The psychological challenge of the day was returning to basically almost exactly the same place that I’d played 2 days ago to do another gig. This double trip was no one’s fault, except for maybe God for sending the snow storm that saw the Bath gig postponed. And Corsham wasn’t as near to Bath as I thought. It’s actually much nearer to Chippenham where I am playing in about a month. The Bath-Chippenham corridor has been well served with gigs this tour and I wondered if it was worth doing a gig in a tiny arts centre in between those two bigger venues, neither of which is likely to sell out.
Probably not quite in terms of time and effort - a five hour round drive to perform to a maximum of 130 people (and as it turned out more like 110) is probably not something I want to be doing any more. The knock on effects in terms of tiredness are the problem, rather than any feeling that I am bigger or better than this (even though I AM). Yesterday I missed a trip with the kids to see some dinosaurs (they may not have been real), today I saw photos of my family having fun in a wood. You may feel like there are hundreds more days of your life where you could do this sort of stuff. But kids grow up fast and work gets in the way and there’s the possibility of checking out at any second and the work/life thing needs to be balanced.

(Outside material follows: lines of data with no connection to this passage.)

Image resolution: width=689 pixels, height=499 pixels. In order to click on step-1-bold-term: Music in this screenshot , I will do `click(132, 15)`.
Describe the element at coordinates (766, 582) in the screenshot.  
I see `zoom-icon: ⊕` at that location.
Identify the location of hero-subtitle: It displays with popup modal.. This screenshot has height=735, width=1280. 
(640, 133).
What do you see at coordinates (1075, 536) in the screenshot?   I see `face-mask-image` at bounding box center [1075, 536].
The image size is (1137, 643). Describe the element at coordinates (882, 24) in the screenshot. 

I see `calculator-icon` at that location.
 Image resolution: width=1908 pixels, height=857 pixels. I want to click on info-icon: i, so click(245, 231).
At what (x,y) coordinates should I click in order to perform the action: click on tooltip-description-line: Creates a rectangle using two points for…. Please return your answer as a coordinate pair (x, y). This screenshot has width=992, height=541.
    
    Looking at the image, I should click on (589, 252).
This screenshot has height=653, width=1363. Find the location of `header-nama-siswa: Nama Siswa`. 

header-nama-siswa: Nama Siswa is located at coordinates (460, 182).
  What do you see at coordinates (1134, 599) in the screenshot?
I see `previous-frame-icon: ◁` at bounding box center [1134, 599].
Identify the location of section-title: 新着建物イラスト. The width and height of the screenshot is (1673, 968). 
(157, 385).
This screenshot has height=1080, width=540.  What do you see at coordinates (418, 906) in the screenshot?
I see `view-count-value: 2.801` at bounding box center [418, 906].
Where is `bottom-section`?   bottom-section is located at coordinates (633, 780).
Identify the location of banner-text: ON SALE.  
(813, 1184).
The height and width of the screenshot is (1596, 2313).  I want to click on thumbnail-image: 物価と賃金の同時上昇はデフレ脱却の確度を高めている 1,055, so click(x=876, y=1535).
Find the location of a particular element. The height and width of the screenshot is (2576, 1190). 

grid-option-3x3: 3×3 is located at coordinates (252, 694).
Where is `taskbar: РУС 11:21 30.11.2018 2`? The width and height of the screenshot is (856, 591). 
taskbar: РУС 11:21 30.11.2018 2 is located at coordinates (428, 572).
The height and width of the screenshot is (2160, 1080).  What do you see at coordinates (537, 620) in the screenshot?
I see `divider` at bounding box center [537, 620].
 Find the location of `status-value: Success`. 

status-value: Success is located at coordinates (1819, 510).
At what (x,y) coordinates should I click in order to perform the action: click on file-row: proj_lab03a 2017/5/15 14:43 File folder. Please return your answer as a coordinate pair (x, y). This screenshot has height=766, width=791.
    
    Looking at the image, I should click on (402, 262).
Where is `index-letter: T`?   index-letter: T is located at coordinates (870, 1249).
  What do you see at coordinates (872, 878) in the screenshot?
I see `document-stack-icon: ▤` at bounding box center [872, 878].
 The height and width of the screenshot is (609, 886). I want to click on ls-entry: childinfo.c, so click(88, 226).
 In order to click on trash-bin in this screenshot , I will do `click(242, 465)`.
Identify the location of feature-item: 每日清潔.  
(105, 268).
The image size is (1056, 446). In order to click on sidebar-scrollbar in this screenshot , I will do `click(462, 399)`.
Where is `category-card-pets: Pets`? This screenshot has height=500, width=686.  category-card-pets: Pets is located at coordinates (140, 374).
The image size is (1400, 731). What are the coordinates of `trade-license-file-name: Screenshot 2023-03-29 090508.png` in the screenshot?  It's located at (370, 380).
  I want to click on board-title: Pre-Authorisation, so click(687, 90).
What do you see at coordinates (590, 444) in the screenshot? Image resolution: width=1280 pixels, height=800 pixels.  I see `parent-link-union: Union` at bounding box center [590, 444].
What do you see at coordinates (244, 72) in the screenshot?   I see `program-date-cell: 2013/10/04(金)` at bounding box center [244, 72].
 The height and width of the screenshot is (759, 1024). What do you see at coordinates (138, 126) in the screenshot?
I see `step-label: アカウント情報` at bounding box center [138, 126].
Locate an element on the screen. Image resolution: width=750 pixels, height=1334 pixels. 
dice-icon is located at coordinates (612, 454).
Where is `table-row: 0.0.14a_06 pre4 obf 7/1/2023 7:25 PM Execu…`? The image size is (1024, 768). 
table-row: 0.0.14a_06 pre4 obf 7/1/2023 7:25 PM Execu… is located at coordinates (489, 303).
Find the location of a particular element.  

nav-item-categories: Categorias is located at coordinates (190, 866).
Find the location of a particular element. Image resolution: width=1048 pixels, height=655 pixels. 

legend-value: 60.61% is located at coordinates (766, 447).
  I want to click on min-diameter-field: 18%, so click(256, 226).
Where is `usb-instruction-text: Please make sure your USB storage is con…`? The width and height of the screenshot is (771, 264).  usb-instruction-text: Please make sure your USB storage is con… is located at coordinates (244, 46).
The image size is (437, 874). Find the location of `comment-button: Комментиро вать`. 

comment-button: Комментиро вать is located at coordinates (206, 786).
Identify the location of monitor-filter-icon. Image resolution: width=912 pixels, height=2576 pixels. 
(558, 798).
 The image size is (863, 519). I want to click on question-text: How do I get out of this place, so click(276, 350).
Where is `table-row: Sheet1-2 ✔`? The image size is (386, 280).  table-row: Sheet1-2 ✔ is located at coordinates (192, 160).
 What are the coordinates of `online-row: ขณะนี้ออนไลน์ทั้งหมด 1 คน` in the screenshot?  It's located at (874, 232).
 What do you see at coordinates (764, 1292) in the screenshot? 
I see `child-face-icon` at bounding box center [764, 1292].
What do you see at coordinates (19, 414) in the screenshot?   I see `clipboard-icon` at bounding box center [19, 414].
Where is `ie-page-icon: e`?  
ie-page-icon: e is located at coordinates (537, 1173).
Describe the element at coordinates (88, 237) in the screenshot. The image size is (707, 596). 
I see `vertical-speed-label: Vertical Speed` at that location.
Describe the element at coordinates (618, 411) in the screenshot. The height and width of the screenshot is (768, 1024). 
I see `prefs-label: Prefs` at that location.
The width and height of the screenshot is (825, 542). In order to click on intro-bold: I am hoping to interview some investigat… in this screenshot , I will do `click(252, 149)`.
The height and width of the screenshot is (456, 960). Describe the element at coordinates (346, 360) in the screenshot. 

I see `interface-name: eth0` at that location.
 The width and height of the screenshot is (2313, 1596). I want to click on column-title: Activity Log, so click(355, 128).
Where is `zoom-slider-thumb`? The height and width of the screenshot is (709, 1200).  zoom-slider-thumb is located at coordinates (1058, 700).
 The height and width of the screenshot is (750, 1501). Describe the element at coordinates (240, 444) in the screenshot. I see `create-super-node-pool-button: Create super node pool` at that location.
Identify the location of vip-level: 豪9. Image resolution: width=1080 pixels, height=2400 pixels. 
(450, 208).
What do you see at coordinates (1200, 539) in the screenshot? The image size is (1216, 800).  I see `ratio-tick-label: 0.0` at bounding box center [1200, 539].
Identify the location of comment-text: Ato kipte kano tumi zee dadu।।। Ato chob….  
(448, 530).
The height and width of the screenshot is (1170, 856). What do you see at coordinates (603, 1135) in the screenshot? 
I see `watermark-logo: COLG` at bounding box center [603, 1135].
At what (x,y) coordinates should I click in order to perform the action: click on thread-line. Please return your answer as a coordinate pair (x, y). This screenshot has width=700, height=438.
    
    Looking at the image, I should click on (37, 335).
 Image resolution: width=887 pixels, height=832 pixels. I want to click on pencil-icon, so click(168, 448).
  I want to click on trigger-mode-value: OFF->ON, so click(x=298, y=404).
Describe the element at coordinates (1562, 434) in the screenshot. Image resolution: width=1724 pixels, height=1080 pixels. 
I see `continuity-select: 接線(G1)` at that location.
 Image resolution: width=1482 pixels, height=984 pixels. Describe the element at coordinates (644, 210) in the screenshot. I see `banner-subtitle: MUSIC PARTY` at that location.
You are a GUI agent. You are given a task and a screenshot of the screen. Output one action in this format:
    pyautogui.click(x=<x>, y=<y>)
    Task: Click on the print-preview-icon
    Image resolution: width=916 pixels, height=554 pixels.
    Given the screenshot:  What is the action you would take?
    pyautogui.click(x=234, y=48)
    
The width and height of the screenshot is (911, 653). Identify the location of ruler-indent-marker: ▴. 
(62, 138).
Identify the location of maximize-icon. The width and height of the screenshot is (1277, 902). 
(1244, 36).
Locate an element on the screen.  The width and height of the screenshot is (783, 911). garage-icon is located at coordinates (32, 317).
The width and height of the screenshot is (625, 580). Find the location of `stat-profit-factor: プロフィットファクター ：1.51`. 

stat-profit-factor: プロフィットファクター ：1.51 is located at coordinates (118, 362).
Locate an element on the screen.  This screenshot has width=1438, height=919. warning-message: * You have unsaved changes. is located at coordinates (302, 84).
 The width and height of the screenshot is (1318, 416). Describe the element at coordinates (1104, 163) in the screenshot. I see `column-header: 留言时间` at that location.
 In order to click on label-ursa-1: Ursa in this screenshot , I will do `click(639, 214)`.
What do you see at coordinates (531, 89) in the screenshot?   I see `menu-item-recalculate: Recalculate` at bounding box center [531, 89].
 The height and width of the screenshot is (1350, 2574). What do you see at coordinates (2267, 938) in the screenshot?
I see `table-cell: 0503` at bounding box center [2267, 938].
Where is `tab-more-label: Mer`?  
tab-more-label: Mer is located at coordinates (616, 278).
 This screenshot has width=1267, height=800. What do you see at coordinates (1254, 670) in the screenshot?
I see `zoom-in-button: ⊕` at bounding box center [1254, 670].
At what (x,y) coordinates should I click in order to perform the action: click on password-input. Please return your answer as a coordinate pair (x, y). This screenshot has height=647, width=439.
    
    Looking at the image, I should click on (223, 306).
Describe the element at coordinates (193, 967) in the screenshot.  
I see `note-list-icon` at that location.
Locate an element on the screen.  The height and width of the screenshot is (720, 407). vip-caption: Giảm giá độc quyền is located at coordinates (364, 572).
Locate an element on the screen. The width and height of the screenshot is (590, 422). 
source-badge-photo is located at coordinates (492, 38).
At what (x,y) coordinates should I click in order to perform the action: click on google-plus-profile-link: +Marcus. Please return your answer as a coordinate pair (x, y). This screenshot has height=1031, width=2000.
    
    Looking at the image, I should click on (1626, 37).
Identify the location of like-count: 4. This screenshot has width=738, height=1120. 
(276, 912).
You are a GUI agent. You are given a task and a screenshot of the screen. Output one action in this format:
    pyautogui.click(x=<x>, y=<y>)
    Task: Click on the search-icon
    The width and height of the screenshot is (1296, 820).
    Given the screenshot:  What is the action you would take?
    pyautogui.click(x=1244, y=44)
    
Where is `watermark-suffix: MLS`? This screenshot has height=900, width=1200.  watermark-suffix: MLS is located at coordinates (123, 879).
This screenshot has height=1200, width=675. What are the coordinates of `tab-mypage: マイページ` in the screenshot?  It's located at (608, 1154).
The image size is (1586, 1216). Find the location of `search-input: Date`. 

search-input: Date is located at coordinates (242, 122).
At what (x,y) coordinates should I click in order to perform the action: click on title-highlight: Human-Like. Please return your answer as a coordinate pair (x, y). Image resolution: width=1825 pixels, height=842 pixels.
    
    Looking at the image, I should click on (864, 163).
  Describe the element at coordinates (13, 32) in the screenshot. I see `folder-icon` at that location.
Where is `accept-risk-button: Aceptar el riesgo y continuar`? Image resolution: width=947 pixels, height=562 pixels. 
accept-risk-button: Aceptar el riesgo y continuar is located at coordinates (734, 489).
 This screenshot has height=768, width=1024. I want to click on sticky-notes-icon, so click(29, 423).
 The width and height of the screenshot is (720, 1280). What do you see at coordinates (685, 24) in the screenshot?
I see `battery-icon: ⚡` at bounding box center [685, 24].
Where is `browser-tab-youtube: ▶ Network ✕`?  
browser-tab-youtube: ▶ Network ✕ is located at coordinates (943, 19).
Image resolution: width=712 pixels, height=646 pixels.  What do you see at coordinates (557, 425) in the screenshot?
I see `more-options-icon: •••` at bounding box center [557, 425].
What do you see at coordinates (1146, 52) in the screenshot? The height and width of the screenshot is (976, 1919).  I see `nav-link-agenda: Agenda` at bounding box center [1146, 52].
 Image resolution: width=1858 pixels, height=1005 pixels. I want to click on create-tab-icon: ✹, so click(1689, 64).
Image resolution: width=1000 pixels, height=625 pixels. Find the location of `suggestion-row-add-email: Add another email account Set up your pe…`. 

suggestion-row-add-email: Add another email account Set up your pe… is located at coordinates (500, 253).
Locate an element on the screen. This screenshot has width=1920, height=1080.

I managed to get to sleep in this morning and when I came down my daughter was being charming. I see a lot of her first thing in the morning, where she’s generally crabby and wants to see her mum. But now she wanted to play with me and we did some colouring and unbidden she said, “I like you daddy. I’m friends with you.” Which is not totally out of character, but rare enough to be a lovely thing to hear. The granting and retraction of friendship is the main power a child has and I think they understand this. They know it’s a big deal to be friends - it matters to them on a basic human level. They know its currency. I will be in and out of favour for the rest of my life, but today we did some colouring together and it was heart-wrenching to leave.
But 107 or more people in Corsham needed to be entertained and so my heart had to be wrenched, though at least my daughter didn’t say “Oh no, not work again!” as I left. Oh Jim Carrey, did you teach me nothing?
The gig was fine, though the small arts centre crowd were a bit shocked by some of it. As I joked about the stupid things my daughter says and wondered if she was on drugs or just hadn’t been blessed with my intelligence, a posh woman’s voice said, “Shame on you!” It wasn’t 100% clear if this was a joke or if she was genuinely aggrieved (though if that was the case she’d let an awful lot of much worse stuff go). Deliberate or not it was a very funny heckle and I was able to laugh along and riff off it, which is always the best kind of audience interaction. Alas, as with many hecklers she carried on commenting. She was different than the paralytically drunk men in Belfast, but weirdly chose to try to mess up the same bits as them. It worked well for me once as I do the bit which it seems like I am dying and have suddenly lost the ability to be a comedian. I was able to explain to her that I was doing this as a joke and it would all pay off shortly. But when she messed up the bit in the complaint letter where I similarly let things go on a bit before delivering a laugh (it’s all about the timing and any interaction from the audience, except occasionally to preempt where I am going with it) ruins it. So I told her off and was a bit too rude to her, but at least it did the intended job of stopping her joining in any more.
Given there was much worse to come than the stuff that I'd been told I should be ashamed about, I navigated the mild awkwardnesses OK. I think we can call it an away win for me.